▸ **About this exercise**: Return every entry exactly, except for any pictures.

▸ **Records shown**:
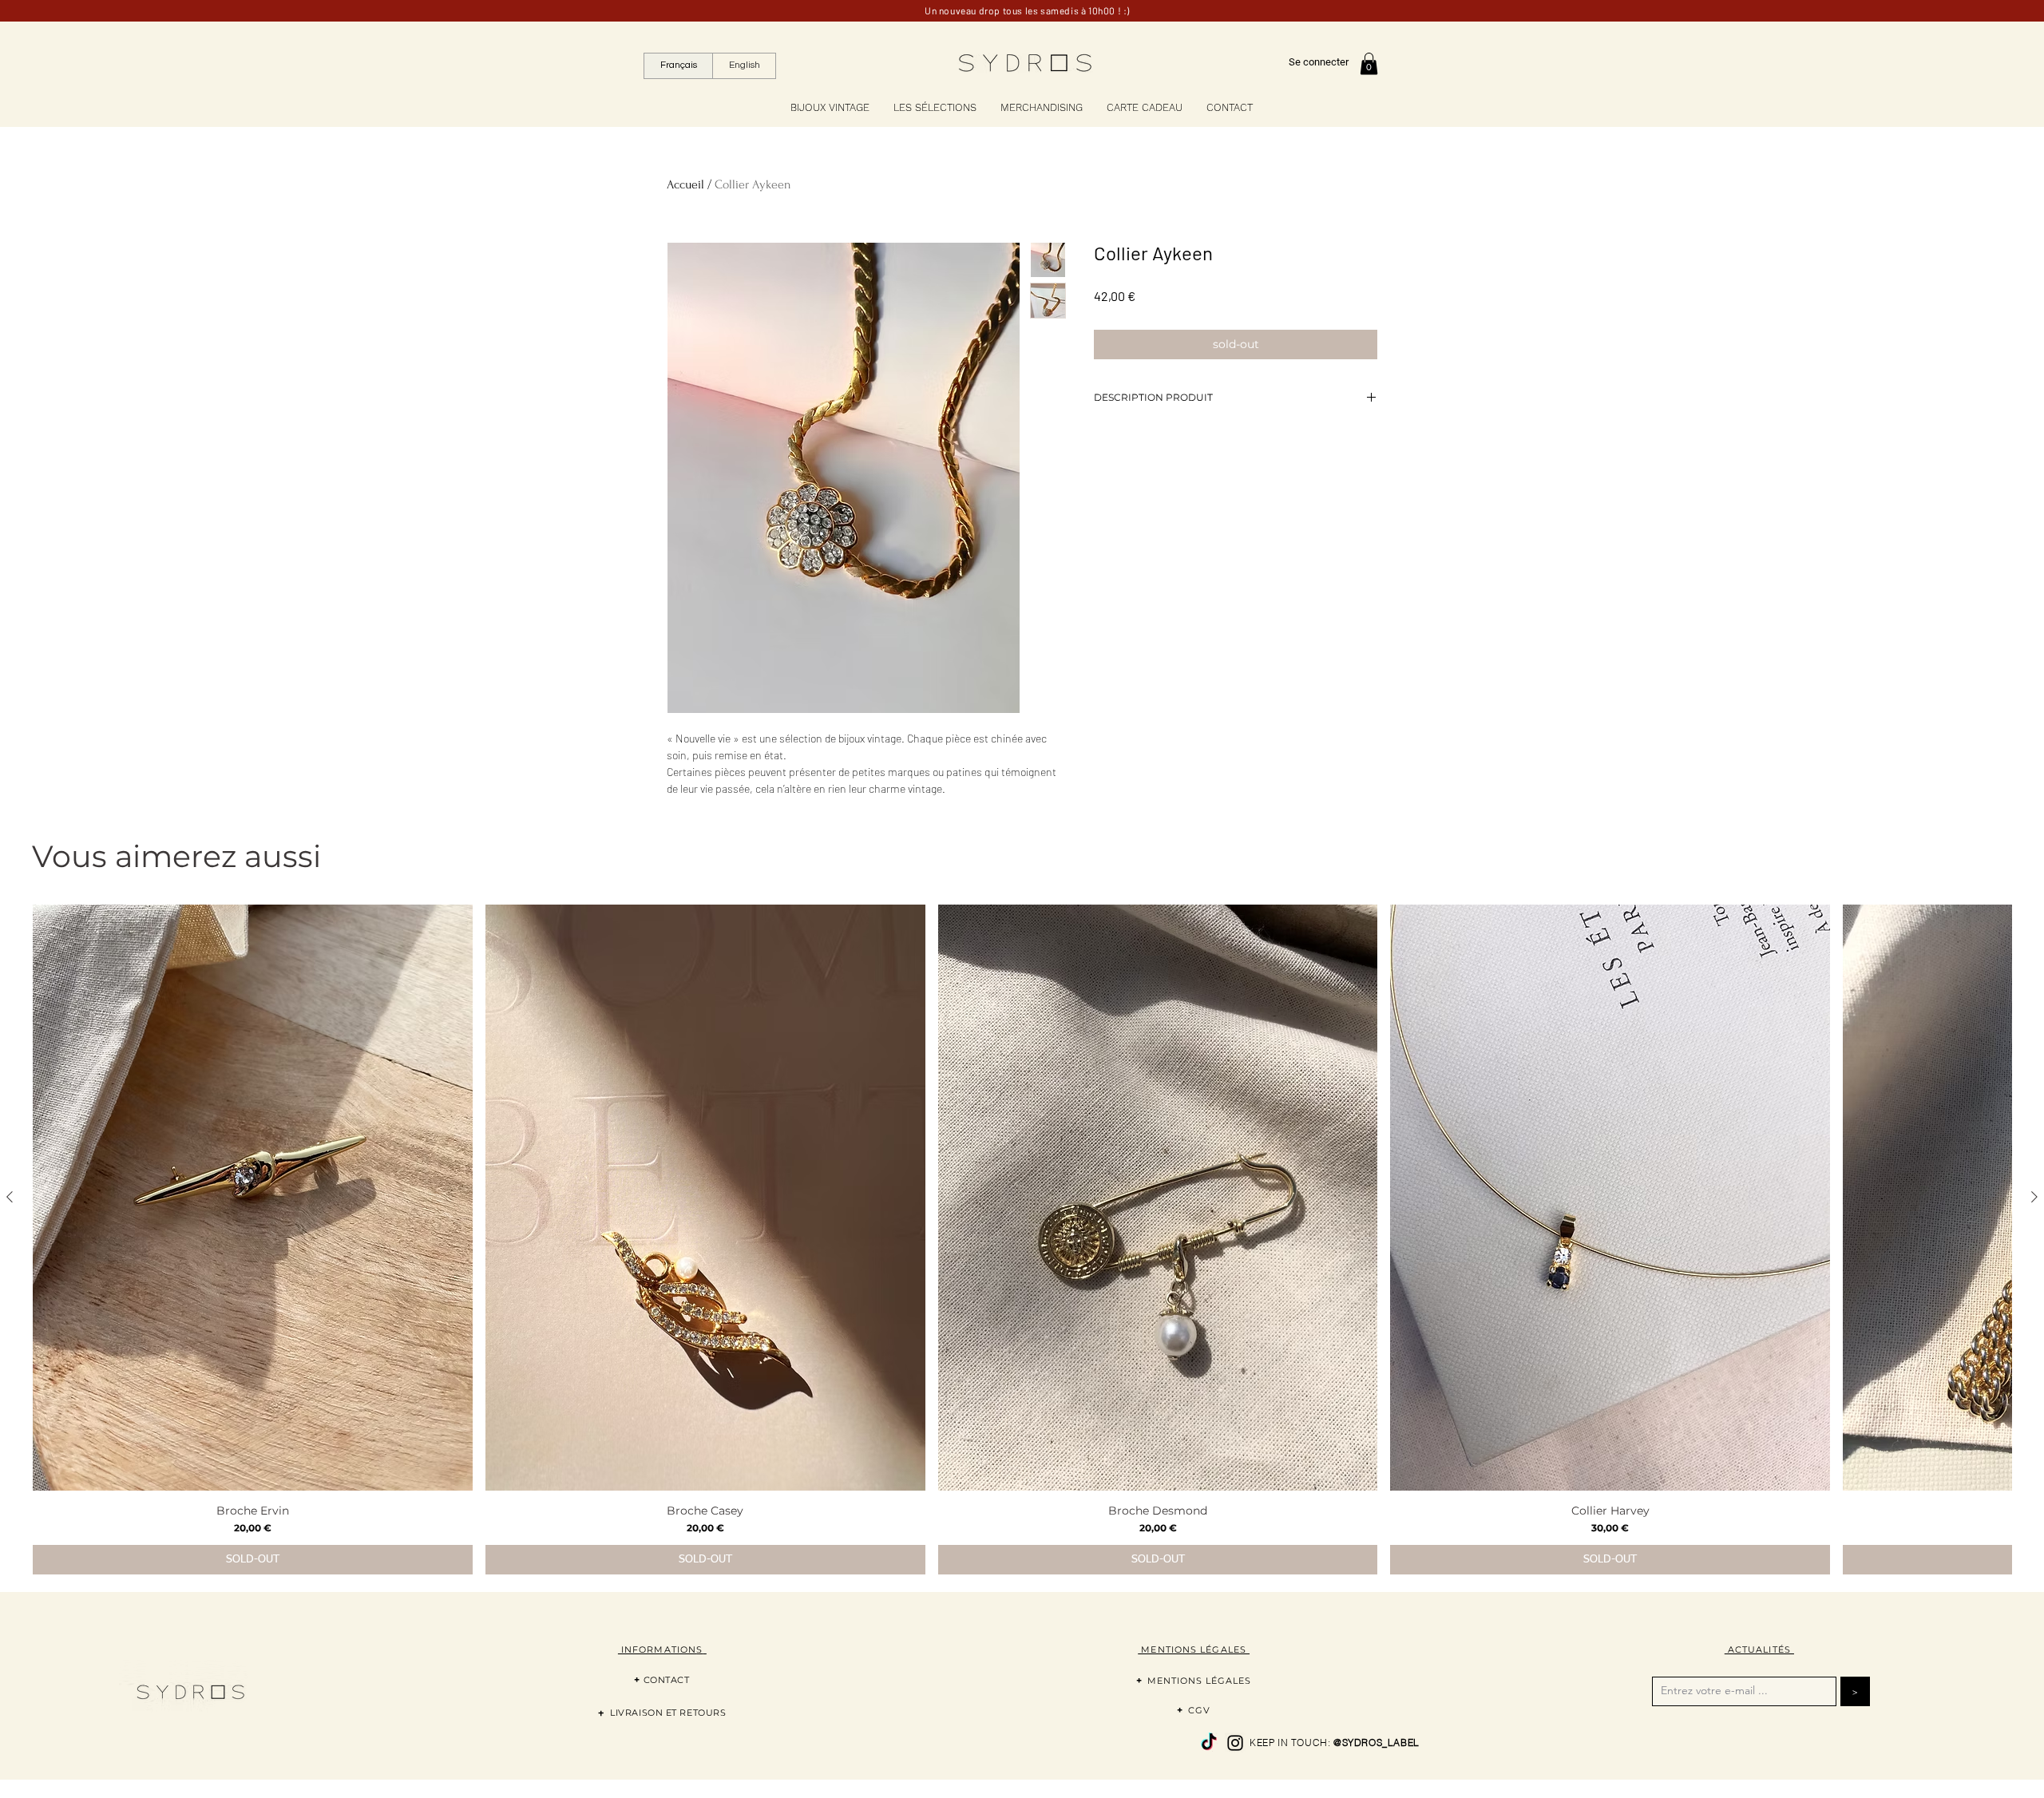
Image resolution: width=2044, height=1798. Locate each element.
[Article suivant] (2034, 1196)
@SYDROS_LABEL (1376, 1742)
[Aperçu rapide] (253, 1198)
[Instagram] (1235, 1743)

▸ **Output for this exercise**:
Image resolution: width=2044, height=1798. Locate each element.
[Article suivant] (2034, 1196)
@SYDROS_LABEL (1376, 1742)
[Aperçu rapide] (253, 1198)
[Instagram] (1235, 1743)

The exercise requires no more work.